Liz also provides advice to the District Health Board planners, liaises with all of the GPs and meets with Anna Lise Seifert twice a day. “Liz has taken a burden off my shoulders. Being out on the road every day she is able to visit the huge group of referrals in the community, adjust medication and offer advice on the spot”, says Anna Lise.
“The down-to-earth explanations Liz gives to staff and to the families gives them confidence that someone is looking at the issues. We have fewer hospital admissions because Liz has been able to adjust medications on an as-required basis. Her assessment skills have enabled this to be done here, rather than disturbing residents by moving them to another environment,” says Margaret Stevenson, nurse manager of a 23-bed dementia unit at Birchleigh Residential Care Centre, Mosgiel.
Planning for the future
The Southern DHB wanted to ensure succession planning and has developed a nurse practitioner candidacy programme to ensure that the benefits gained from creating NP roles were sustained. The first nurse practitioner candidate, Jo Russell, has been appointed and is receiving up to two years’ mentoring and supervision from an experienced nurse practitioner, as she prepares her portfolio for the Nursing Council.

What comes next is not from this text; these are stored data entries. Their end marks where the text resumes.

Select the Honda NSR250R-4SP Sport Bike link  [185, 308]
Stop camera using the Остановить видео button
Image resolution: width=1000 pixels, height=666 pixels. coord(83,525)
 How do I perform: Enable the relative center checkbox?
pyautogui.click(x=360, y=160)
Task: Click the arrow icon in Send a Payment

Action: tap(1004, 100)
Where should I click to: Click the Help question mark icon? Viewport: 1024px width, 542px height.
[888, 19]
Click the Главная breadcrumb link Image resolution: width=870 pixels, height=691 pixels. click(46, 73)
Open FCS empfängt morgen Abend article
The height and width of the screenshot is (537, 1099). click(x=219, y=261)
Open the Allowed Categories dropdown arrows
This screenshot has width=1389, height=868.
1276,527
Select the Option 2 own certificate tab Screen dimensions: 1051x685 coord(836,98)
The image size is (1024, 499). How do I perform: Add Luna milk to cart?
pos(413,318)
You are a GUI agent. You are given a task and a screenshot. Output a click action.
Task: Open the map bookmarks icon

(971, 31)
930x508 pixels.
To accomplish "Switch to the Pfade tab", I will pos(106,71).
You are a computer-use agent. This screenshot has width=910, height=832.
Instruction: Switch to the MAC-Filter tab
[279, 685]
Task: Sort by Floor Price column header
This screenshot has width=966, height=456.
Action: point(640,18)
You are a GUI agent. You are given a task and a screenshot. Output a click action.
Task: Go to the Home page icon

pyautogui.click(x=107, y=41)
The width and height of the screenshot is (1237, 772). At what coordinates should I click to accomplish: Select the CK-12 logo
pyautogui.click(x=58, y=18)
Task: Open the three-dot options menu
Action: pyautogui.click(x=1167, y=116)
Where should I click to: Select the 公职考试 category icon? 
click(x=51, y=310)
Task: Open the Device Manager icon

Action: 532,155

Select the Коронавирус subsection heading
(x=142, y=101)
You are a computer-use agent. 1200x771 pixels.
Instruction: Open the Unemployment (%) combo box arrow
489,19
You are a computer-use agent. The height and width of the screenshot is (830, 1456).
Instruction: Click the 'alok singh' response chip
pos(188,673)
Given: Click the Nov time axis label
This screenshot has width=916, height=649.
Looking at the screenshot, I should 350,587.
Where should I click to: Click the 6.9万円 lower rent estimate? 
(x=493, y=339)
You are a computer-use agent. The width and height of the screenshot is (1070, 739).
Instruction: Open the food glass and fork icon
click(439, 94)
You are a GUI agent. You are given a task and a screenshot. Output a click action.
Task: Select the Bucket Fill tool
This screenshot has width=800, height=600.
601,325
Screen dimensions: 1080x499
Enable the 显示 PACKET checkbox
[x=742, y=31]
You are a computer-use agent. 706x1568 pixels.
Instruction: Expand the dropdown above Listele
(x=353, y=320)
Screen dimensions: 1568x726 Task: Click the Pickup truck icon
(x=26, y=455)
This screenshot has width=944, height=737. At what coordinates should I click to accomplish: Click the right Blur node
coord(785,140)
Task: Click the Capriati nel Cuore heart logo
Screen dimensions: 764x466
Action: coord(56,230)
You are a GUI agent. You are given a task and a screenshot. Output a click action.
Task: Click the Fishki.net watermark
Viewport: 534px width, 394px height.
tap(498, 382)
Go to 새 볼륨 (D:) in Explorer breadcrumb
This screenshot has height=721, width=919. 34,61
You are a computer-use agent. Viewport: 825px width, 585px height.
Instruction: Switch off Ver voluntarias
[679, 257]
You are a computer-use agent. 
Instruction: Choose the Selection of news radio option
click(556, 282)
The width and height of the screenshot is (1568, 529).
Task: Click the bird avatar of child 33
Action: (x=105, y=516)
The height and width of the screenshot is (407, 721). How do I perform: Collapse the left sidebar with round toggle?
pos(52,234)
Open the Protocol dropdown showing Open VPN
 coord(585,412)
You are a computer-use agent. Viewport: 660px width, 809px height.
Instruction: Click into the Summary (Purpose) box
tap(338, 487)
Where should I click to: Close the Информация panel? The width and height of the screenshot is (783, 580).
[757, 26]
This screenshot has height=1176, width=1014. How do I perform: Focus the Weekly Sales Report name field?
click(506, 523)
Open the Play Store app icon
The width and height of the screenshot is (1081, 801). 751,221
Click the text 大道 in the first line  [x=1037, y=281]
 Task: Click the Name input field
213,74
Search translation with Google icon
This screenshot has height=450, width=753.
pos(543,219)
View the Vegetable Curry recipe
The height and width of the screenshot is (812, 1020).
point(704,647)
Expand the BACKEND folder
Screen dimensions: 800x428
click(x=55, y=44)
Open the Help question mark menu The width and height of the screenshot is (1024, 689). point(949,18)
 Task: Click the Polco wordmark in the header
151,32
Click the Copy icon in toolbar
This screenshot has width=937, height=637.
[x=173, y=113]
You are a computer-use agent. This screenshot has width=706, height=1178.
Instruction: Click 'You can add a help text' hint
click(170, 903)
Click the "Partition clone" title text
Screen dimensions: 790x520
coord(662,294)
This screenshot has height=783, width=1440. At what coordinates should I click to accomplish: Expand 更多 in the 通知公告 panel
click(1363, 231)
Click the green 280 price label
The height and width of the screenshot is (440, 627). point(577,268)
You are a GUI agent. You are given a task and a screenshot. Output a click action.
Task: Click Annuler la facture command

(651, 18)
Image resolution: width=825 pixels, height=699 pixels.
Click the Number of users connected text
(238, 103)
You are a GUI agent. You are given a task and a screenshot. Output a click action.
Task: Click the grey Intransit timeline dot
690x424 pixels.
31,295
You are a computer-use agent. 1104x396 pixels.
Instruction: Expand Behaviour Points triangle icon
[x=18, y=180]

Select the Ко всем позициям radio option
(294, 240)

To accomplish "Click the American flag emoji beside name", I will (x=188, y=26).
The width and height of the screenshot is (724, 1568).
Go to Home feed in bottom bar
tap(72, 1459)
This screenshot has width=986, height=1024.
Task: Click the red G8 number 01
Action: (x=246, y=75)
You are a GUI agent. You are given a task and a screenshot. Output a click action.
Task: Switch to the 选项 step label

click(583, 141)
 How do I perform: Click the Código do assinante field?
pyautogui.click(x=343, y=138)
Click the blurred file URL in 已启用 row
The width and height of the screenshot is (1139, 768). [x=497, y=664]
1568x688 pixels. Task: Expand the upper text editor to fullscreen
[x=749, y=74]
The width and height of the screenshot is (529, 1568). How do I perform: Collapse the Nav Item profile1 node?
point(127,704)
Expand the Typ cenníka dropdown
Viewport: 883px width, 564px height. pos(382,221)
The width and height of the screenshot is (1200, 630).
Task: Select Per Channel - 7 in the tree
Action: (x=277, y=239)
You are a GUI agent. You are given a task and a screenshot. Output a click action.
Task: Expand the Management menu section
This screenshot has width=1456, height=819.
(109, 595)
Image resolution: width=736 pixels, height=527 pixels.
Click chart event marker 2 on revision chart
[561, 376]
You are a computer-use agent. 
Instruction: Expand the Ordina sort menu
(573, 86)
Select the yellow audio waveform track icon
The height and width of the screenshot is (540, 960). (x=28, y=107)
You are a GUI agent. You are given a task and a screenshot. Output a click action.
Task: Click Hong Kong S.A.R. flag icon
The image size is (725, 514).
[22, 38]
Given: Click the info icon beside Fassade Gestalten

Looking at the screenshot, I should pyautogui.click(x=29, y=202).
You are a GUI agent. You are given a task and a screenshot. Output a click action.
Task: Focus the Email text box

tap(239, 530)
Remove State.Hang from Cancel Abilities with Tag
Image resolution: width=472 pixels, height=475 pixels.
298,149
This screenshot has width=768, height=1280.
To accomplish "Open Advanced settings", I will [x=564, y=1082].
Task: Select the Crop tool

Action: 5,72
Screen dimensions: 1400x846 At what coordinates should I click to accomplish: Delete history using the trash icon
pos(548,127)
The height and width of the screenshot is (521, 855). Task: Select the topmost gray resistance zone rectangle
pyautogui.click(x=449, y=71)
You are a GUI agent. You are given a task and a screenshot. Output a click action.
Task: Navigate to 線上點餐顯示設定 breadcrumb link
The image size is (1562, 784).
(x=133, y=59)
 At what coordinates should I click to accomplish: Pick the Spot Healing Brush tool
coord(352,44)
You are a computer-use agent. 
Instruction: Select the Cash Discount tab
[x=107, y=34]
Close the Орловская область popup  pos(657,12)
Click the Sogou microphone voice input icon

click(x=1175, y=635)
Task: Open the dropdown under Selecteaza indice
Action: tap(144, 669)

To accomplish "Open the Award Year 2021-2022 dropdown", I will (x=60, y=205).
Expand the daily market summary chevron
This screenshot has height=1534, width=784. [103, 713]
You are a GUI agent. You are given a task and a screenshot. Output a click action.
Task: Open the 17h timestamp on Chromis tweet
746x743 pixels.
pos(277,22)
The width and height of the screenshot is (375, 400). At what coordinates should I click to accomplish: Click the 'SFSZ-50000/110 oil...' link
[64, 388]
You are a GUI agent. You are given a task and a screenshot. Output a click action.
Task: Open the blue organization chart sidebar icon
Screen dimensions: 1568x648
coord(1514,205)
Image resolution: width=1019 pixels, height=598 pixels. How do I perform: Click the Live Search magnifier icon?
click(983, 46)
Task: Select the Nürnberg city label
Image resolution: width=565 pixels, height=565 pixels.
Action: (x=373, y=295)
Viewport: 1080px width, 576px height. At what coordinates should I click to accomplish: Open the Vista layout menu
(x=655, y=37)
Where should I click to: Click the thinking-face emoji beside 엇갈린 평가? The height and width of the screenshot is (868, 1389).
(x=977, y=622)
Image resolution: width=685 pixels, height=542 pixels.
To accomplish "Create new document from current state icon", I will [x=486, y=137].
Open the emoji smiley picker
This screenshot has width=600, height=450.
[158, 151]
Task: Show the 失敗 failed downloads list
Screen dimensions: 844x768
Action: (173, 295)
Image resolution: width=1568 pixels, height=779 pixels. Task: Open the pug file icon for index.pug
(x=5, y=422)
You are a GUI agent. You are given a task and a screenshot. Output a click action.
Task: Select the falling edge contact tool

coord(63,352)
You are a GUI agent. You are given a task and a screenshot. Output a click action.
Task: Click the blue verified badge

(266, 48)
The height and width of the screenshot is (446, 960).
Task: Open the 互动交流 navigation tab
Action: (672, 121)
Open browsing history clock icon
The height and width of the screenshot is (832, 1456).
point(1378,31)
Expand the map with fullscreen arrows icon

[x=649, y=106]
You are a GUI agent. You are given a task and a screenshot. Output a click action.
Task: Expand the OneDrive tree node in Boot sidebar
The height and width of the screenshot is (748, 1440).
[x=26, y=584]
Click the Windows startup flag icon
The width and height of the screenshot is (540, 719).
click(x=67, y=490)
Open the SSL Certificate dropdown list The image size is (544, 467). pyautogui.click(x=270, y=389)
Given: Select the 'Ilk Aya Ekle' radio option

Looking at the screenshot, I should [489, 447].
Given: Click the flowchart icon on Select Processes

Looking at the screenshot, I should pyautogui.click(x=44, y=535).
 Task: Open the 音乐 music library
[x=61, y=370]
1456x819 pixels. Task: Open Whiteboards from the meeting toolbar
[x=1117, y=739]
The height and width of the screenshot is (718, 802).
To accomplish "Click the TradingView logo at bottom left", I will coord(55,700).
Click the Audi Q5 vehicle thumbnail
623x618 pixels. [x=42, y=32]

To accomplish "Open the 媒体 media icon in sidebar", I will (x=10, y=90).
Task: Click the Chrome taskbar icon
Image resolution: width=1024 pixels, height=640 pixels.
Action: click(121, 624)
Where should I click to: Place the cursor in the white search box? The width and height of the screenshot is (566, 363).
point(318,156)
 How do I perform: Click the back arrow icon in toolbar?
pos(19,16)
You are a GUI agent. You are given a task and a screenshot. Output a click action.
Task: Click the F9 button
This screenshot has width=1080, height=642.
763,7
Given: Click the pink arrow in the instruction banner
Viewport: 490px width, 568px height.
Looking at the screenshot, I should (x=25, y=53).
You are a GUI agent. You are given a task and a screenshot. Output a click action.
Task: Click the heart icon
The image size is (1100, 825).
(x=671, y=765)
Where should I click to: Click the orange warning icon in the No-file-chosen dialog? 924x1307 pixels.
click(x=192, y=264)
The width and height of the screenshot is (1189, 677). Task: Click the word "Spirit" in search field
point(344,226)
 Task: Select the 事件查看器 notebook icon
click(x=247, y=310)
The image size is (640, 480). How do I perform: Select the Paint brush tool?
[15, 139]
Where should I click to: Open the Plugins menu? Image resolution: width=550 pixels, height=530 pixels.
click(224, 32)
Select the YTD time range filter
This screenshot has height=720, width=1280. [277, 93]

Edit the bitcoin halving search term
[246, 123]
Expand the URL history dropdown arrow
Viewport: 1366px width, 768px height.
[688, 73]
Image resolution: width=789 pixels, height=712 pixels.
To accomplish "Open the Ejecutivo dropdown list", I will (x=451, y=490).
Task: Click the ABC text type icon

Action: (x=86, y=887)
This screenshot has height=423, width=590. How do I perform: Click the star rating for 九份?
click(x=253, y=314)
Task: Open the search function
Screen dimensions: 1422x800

Australian-born Jo is a registered nurse with a NP master’s from the University of Newcastle, New South Wales. She is currently completing pharmacology and NP portfolio papers at the University of Otago. She works alongside Liz Langer and Dr Anna Lise Seifert, as part of a two-year candidacy programme to become a registered NP, hopefully in 2013.
In her daily work as candidate NP ‘shadowing’ Liz Langer, Jo is given opportunities to enhance her skills working with older people who are have behavioural symptoms of dementia, depression, anxiety and other mental health problems (see PDF on nurse practitioner candidacy role development and framework). Together Liz and Jo gather information from staff, create a care plan and prepare reports. “I’m doing one-third of these, which Liz then counter signs. I’m learning a huge amount about the mental health assessment of people, as well as improving my interview skills” says Jo.
A DHB can provide mentoring and a pathway to the role. People may have requisite qualifications, but until they gain the practical experience and mentoring that enables them to prepare a portfolio, they may experience a delay in being able to apply for the nurse practitioner scope.
“Championing the nurse practitioner role requires people to do things differently. People may have difficulties imagining how a new role can make a difference” says Heather, Nursing Director, Mental Health and Intellectual Disability Services, Southern DHB. “In order for aspiring nurse practitioners to gain the support of a DHB it is necessary that health leaders and managers understand the role and the difference it can make to the outcomes and health needs of a community. Once they understand they will be more committed to developing the role.”